### Excerpted records
*** Block opens ***

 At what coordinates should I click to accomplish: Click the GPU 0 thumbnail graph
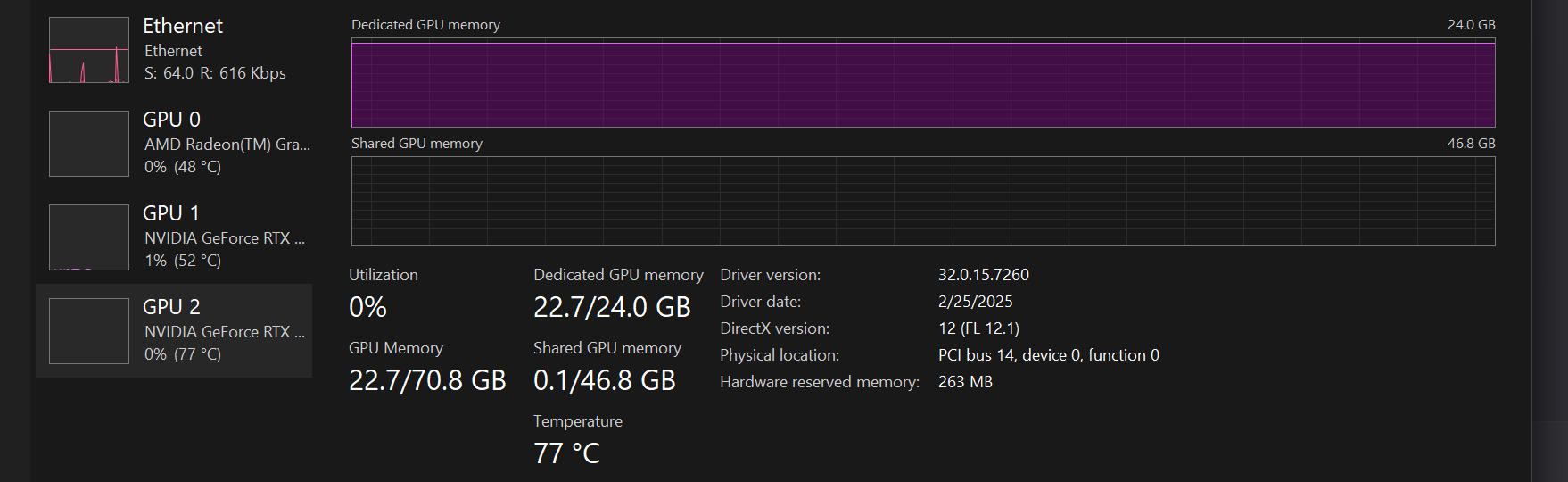tap(89, 144)
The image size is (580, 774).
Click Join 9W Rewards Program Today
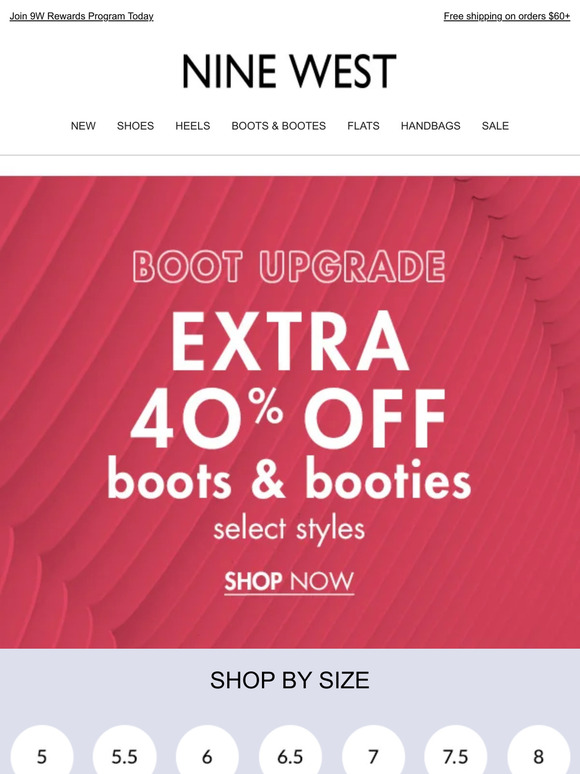coord(81,16)
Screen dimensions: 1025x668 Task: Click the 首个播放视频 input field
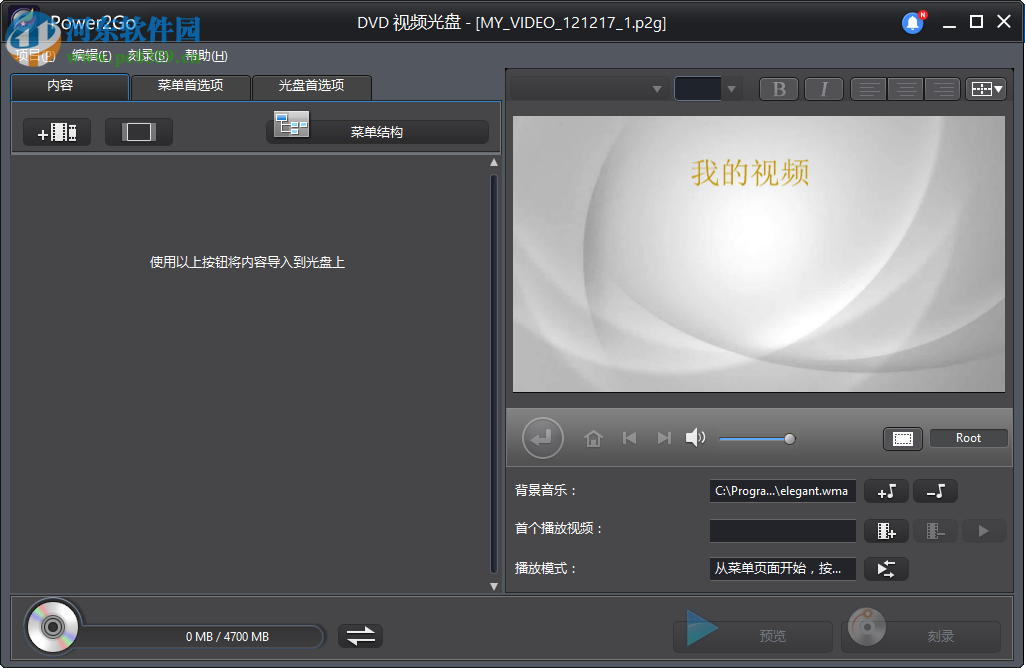(782, 530)
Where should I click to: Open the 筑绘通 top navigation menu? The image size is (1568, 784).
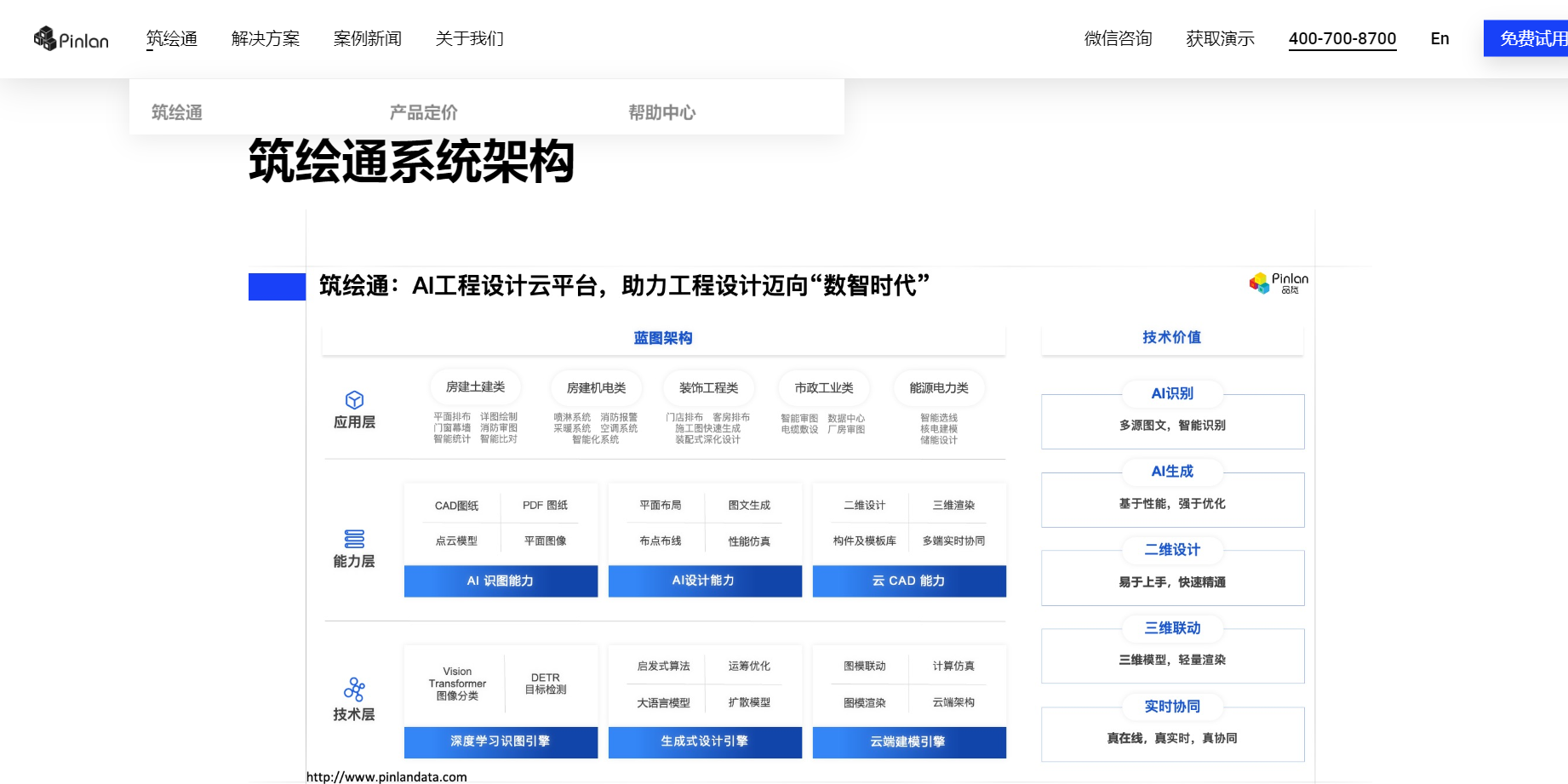172,39
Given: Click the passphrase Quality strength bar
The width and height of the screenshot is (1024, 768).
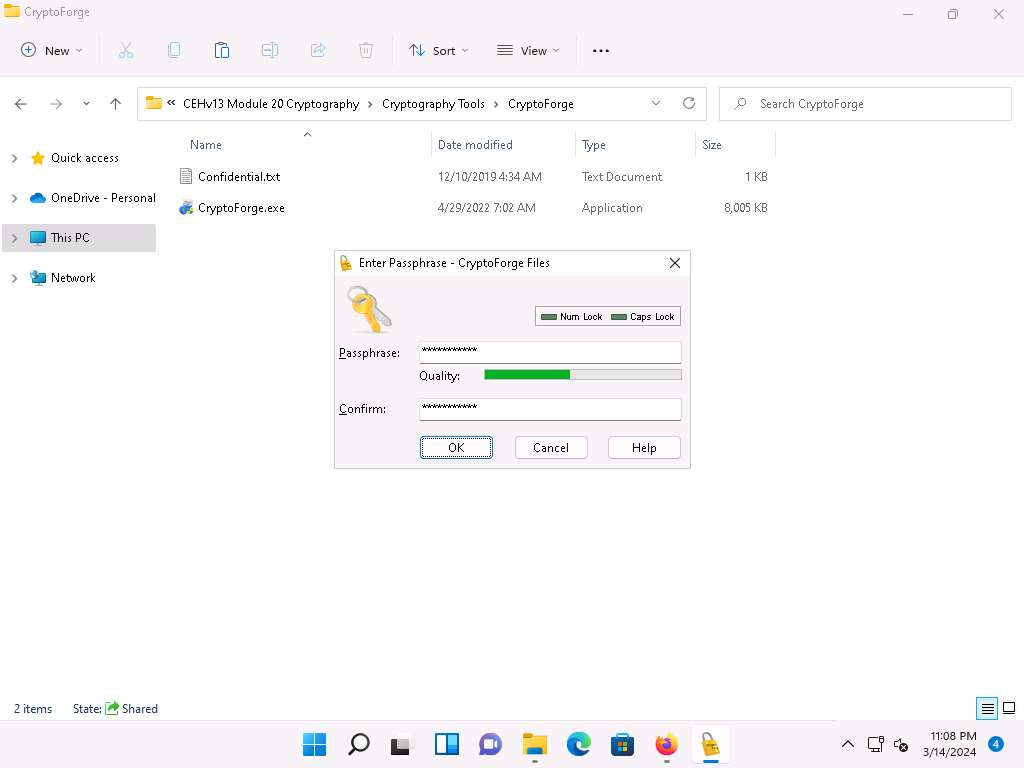Looking at the screenshot, I should click(582, 375).
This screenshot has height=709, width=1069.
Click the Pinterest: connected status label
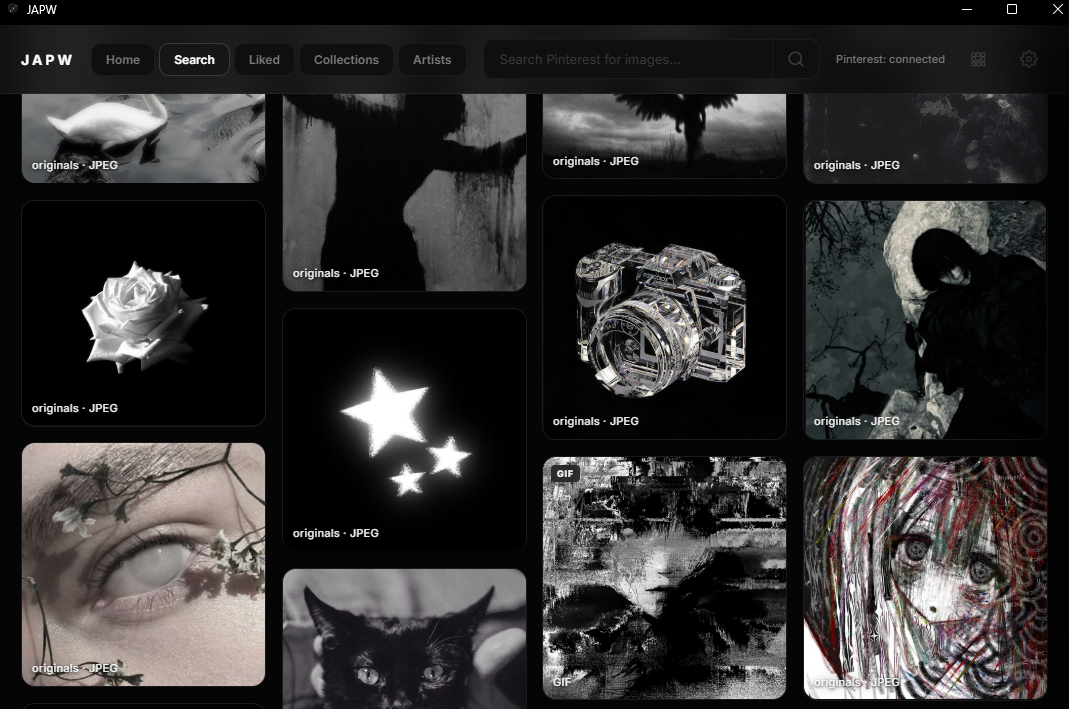click(890, 59)
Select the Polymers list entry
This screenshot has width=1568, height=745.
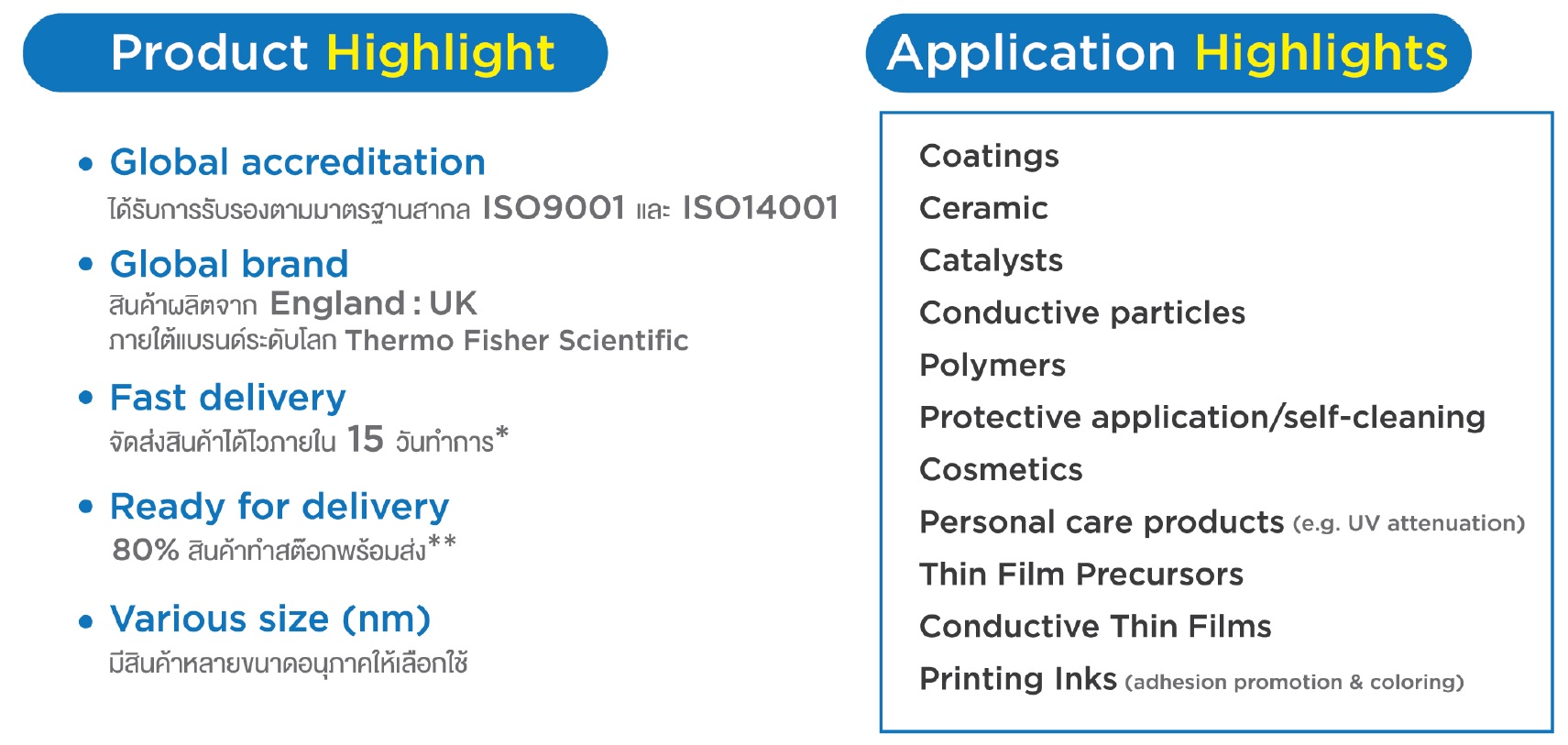(992, 365)

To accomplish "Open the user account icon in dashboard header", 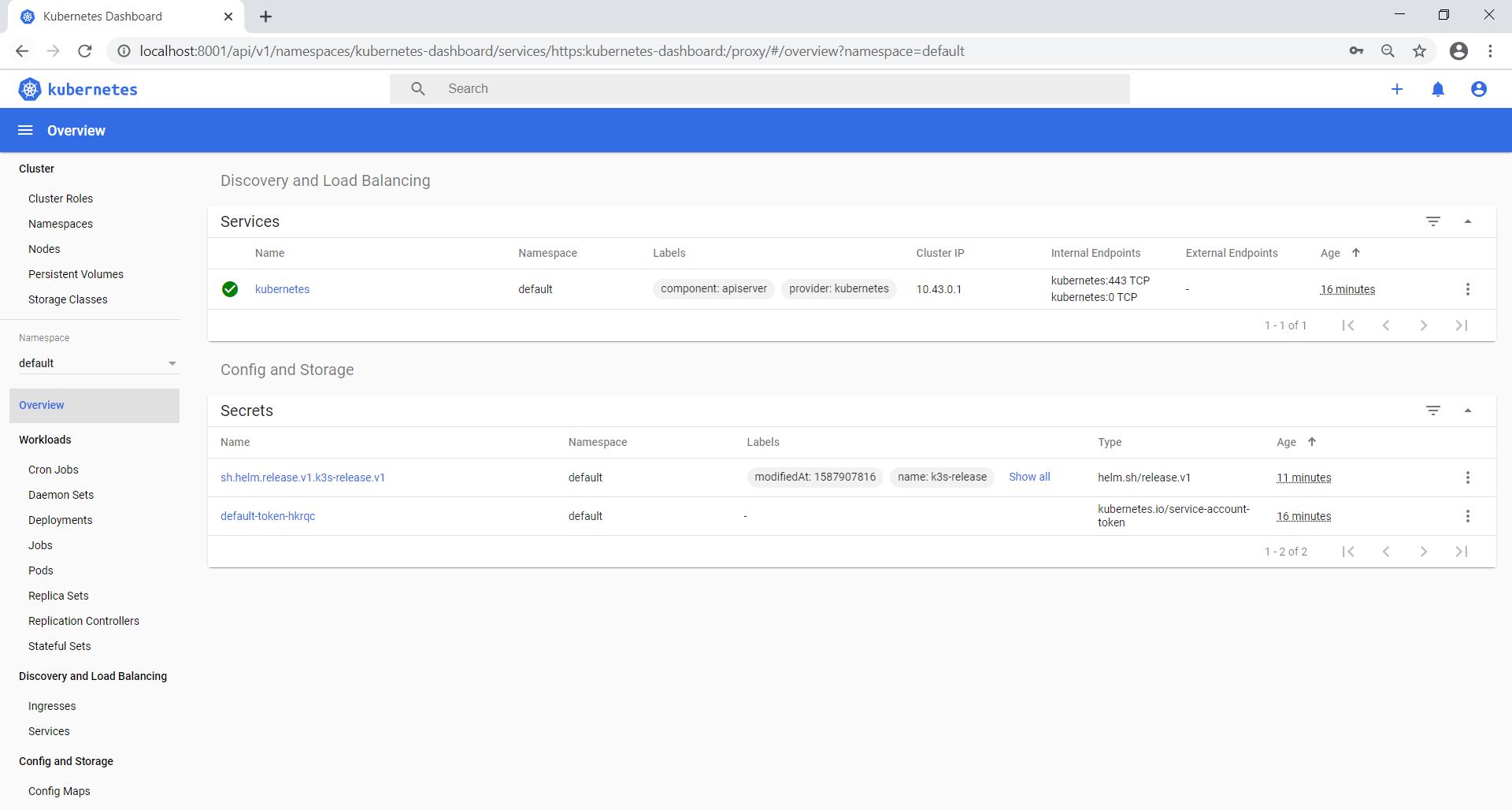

*** Block closes ***

### Aim of the task
Output the entries above exactly. Do not include the pictures.

### Response for this exercise
 At what coordinates should I click to accomplish: Click the GPU 0 thumbnail graph
tap(89, 144)
The image size is (580, 774).
Click Join 9W Rewards Program Today
coord(81,16)
Screen dimensions: 1025x668 Task: Click the 首个播放视频 input field
(782, 530)
Where should I click to: Open the 筑绘通 top navigation menu? The image size is (1568, 784).
172,39
Given: Click the passphrase Quality strength bar
The width and height of the screenshot is (1024, 768).
Looking at the screenshot, I should click(582, 375).
This screenshot has height=709, width=1069.
Click the Pinterest: connected status label
click(890, 59)
Select the Polymers list entry
This screenshot has width=1568, height=745.
(992, 365)

To accomplish "Open the user account icon in dashboard header", 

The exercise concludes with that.